### Records shown:

◇ ◇ ◇ ◇ ◇ ◇ ◇

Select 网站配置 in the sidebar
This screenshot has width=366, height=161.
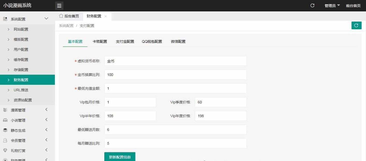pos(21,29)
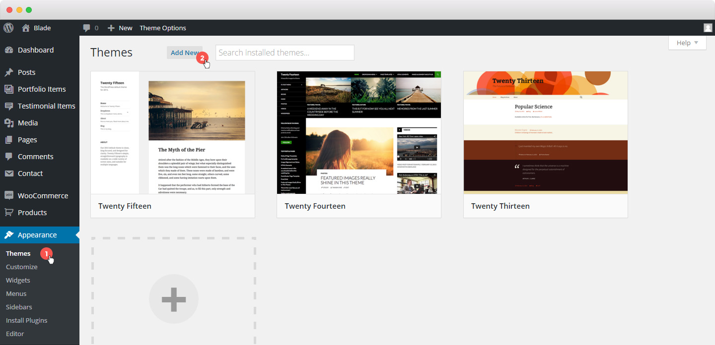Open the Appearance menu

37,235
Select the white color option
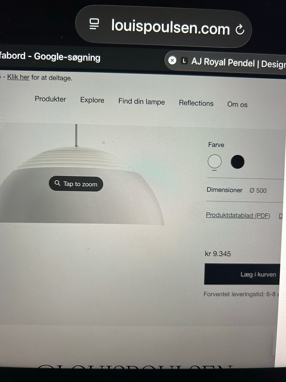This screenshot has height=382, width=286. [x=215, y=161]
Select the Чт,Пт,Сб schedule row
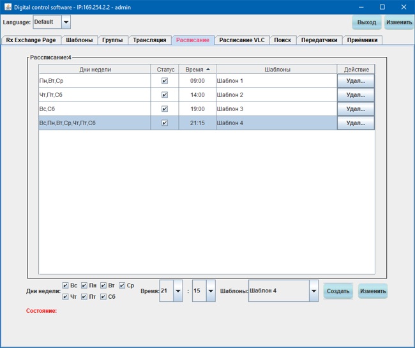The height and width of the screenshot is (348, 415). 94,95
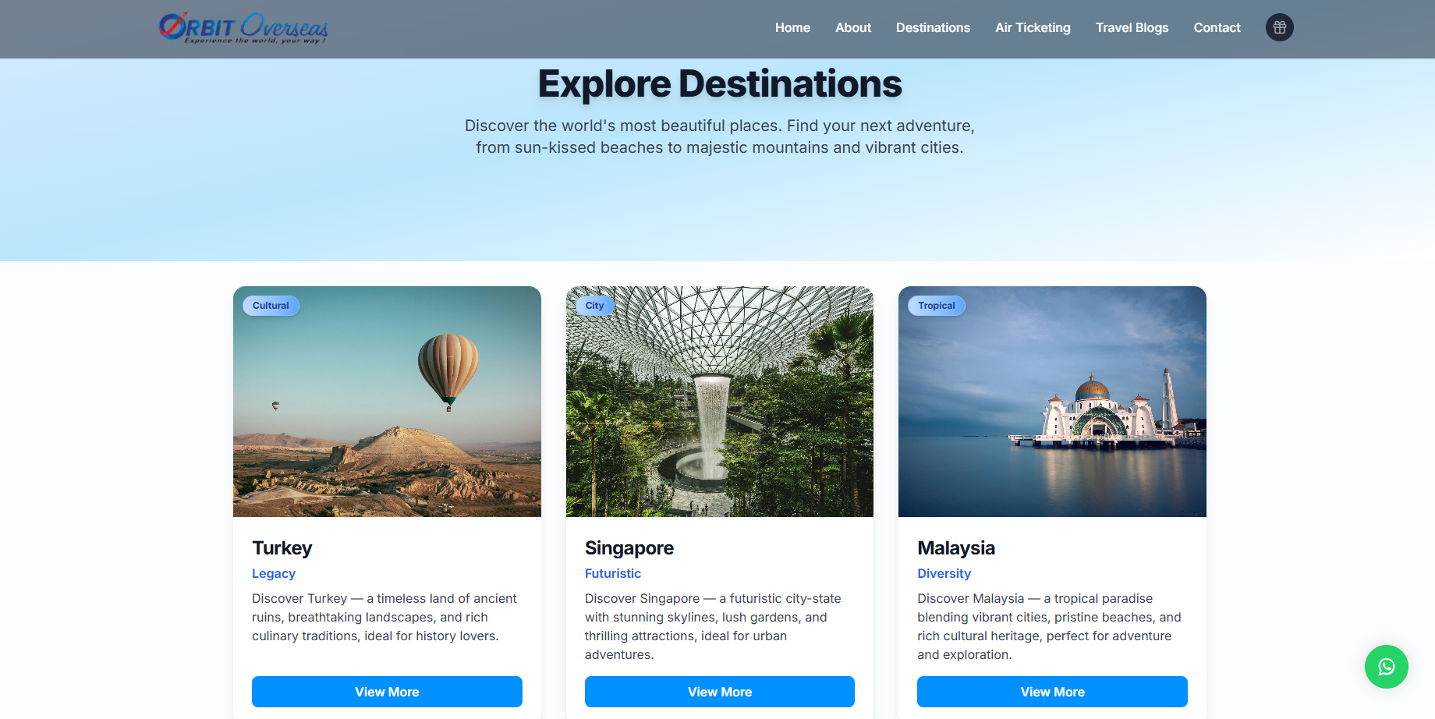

◇ ◇ ◇ ◇ ◇ ◇ ◇

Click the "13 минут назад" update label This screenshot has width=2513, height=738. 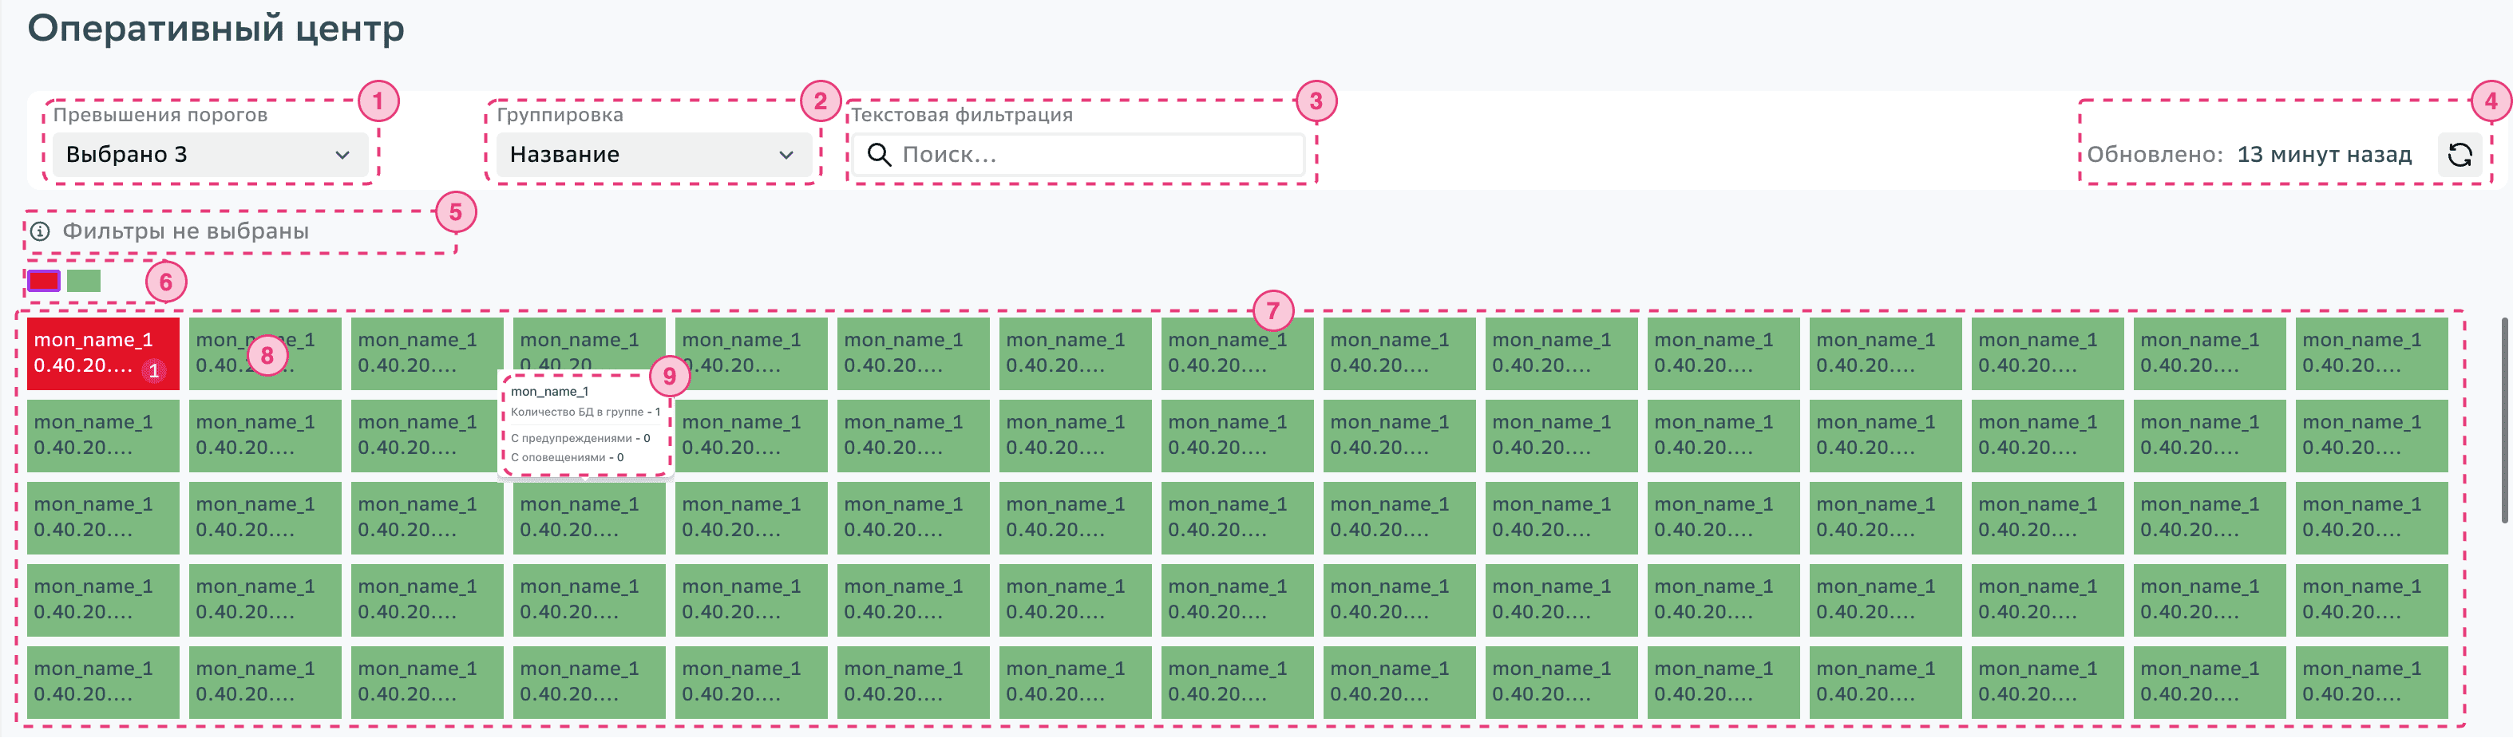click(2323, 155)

◇ ◇ ◇ ◇ ◇ ◇ ◇

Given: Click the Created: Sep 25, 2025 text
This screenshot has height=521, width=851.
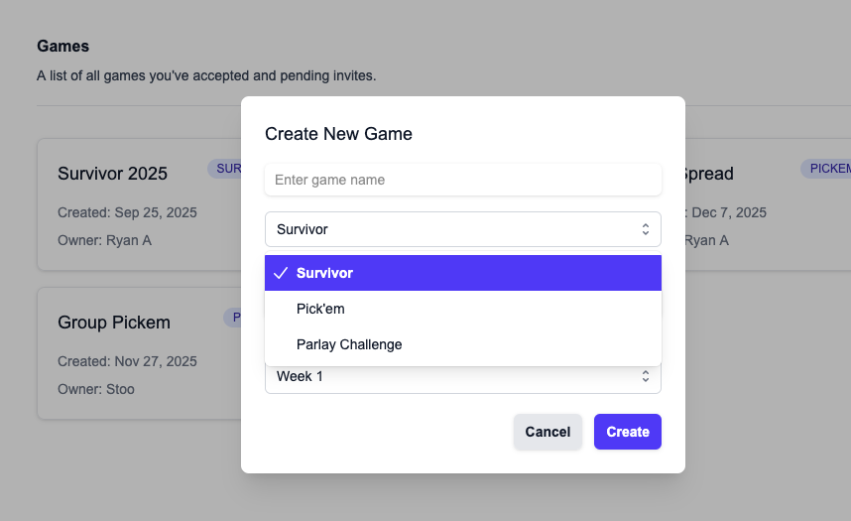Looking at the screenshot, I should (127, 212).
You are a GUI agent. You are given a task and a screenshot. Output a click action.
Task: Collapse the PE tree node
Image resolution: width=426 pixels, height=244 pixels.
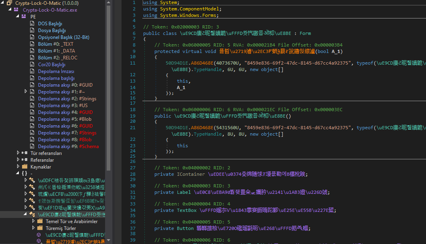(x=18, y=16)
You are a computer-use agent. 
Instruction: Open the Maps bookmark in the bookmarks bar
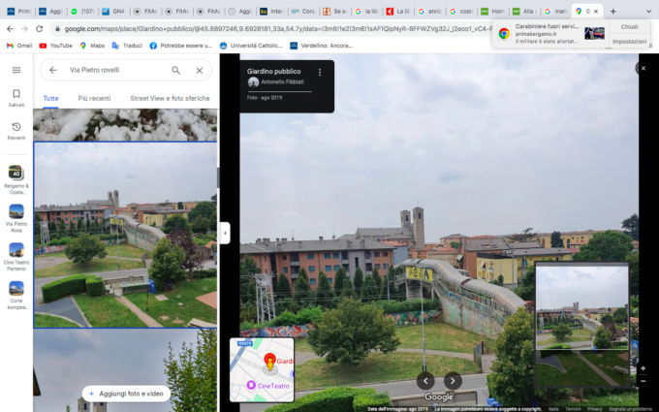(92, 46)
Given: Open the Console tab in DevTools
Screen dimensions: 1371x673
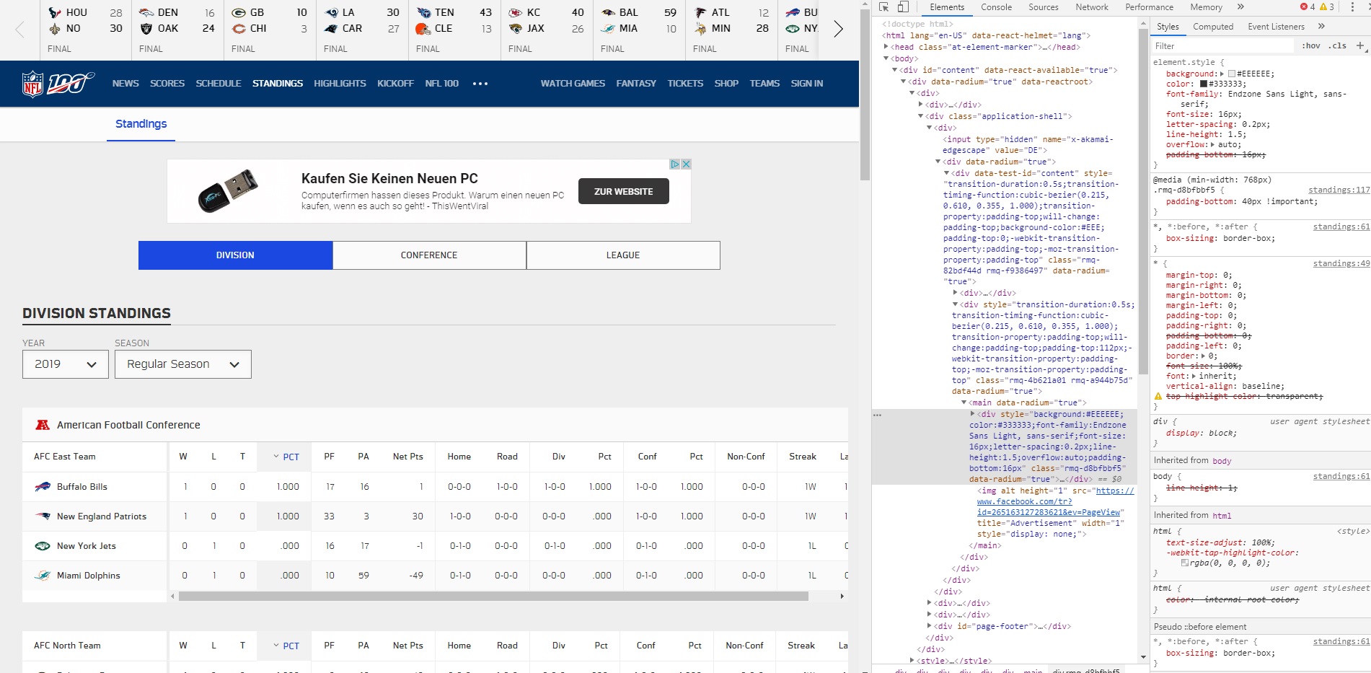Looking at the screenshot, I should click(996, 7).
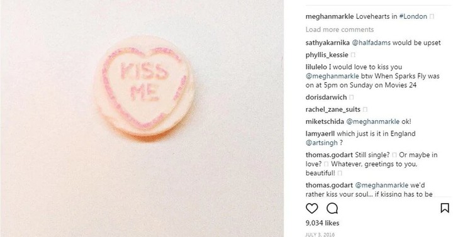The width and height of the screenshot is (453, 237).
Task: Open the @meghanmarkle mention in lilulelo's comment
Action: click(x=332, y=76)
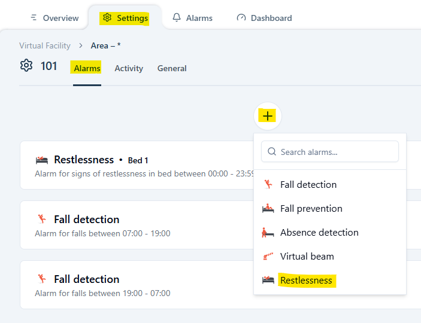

◇ ◇ ◇ ◇ ◇ ◇ ◇

### Brief:
A line counts if it holds the word "agent". How many lines of the entries count? Give the number only.

### Written answer:
2